§ **What the exercise asks**
Each entry below must be repeated exactly, with pictures left out.
Top of Entries shown
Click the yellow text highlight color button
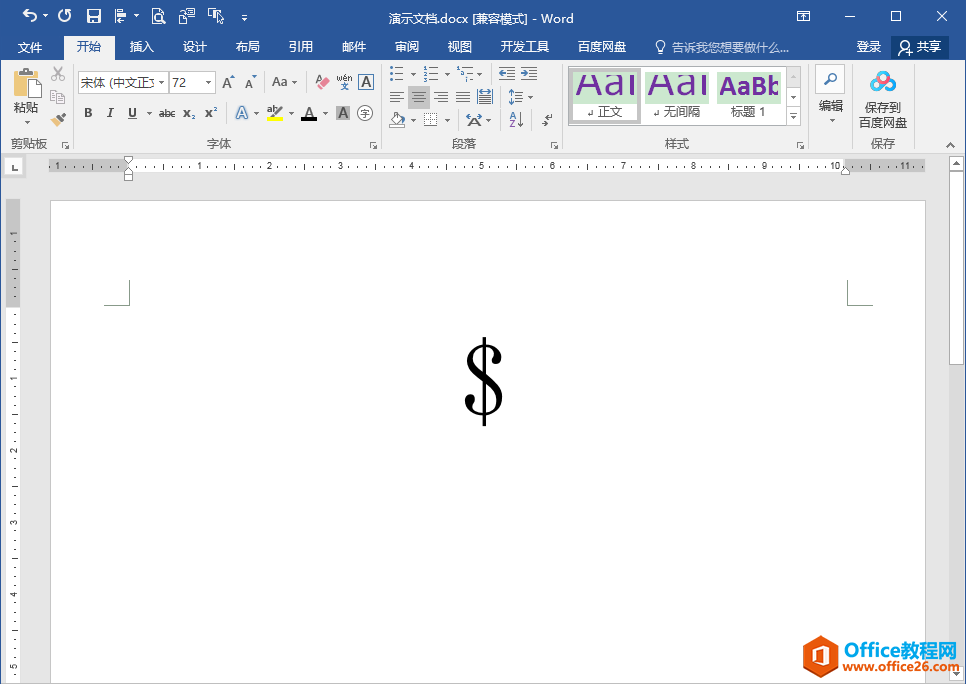 tap(275, 113)
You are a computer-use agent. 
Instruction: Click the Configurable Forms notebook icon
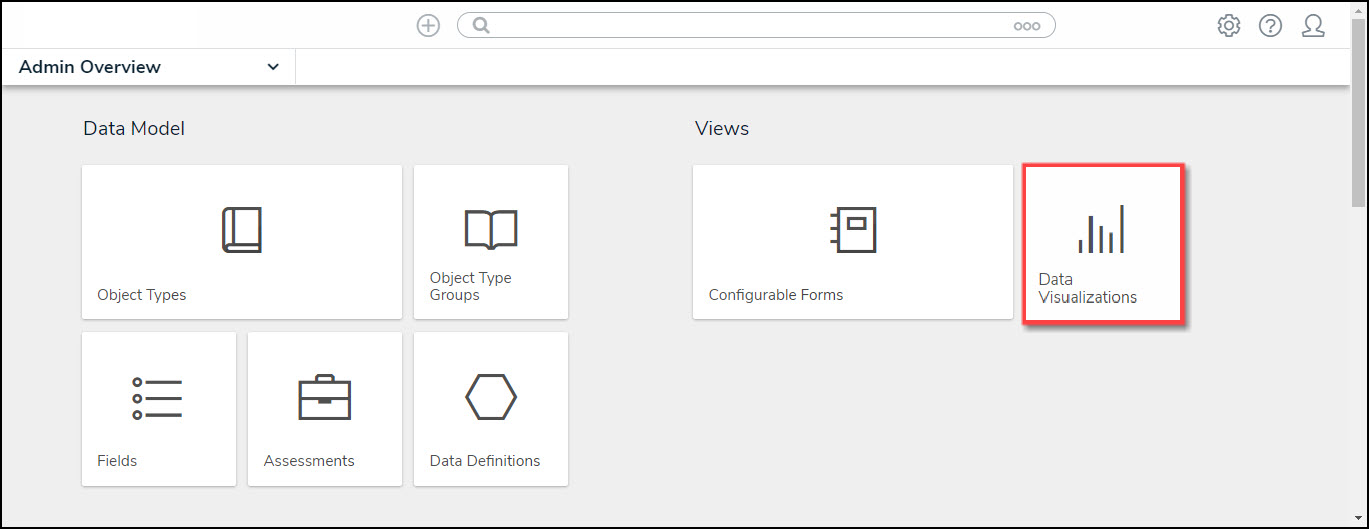[852, 230]
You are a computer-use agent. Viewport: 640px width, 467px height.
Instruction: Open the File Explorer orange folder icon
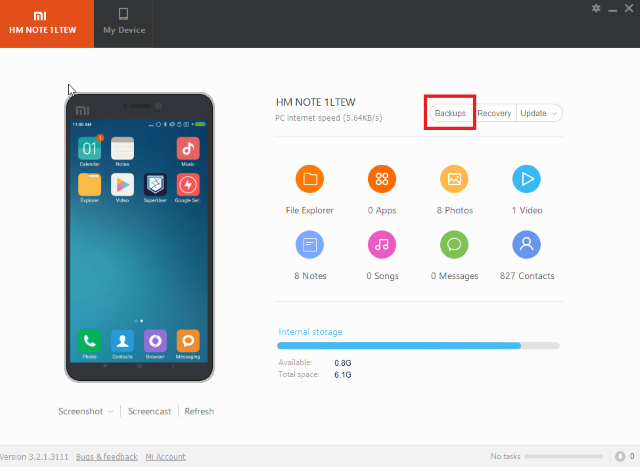pyautogui.click(x=309, y=179)
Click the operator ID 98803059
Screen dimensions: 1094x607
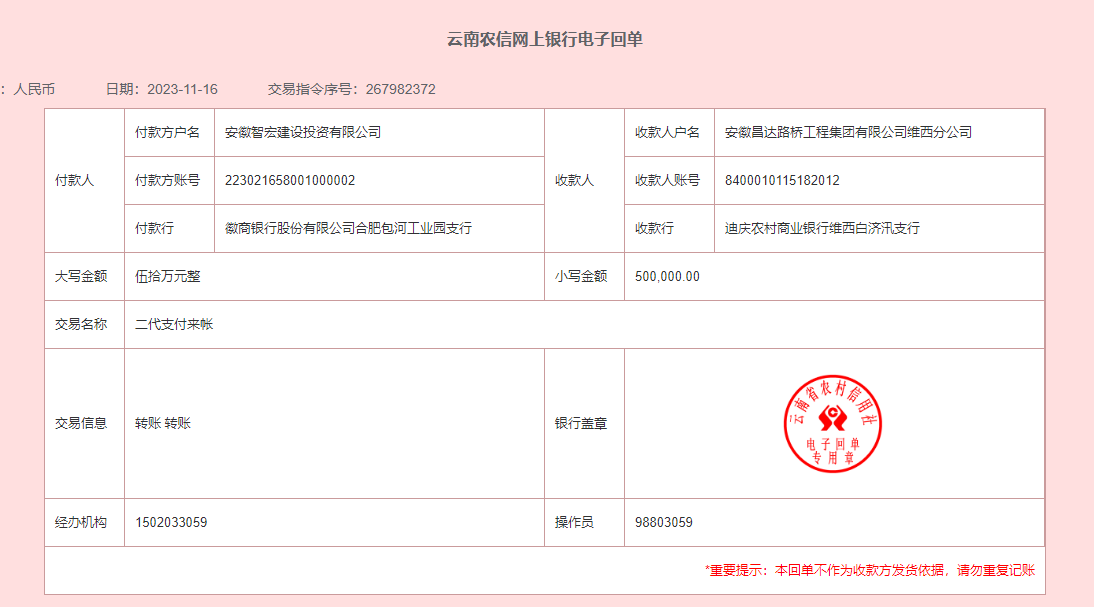[x=663, y=522]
Bottom of Entries shown
§ **Output of the task**
Click the yellow text highlight color button
 tap(275, 113)
You are a computer-use agent. 
Instruction: Click the Configurable Forms notebook icon
[852, 230]
You are a computer-use agent. Viewport: 640px width, 467px height.
Instruction: Open the File Explorer orange folder icon
pyautogui.click(x=309, y=179)
Click the operator ID 98803059
Screen dimensions: 1094x607
[x=663, y=522]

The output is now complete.